Because of where I was born, I had exposure at an early age to Native American teachings. The philosophies of working with the earth rather than dominating it, listening to nature rather than forcing it, and reading signs and warnings that earth shares in its own language are more ideas than actions today. Such ideas would require us to slow down. The thread that runs through the news now is the same every day- the question of “when we will return to normal?” While visiting with Henrietta and Rufus just a few feet away separated by a glass door, a statement that I heard during this unsettling experience resonates in my head: “Why return to normal? Let’s return to better.” Those of us in the thought community of integrative and collaborative work across disciplines and communities know well what this means as we have talked about it often.
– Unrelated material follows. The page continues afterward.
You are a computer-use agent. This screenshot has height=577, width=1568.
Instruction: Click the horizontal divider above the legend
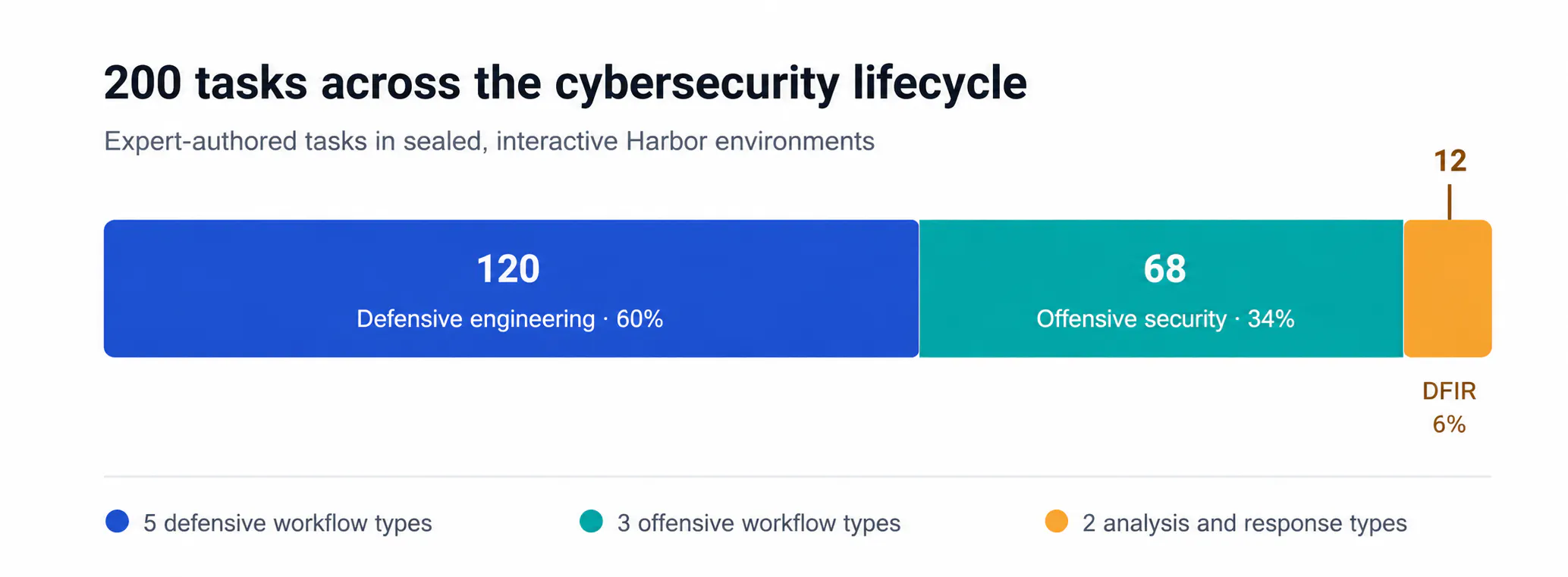tap(797, 477)
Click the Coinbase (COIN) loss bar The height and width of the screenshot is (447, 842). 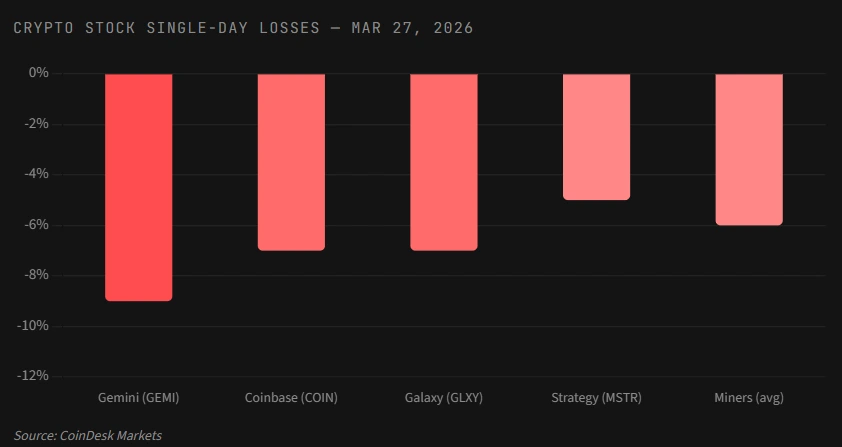pos(291,162)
We know we can shift society over time with persistence, compassion, and empathy through collaboration using all of the tools in our toolbox—knowledge learned from our many disciplines and systems of knowledge. This is our catalyst that ignites change for the better. Though we have all experienced great disasters in our lives, this is the one event that has impacted every person on the planet. But as the saying goes, it starts with the person in the mirror. As these feathered ambassadors of nature have taught me, I will never take for granted again the preciousness of time, our dependence on one another at all levels of our society, or an opportunity to hug another human or offer a friend a handshake.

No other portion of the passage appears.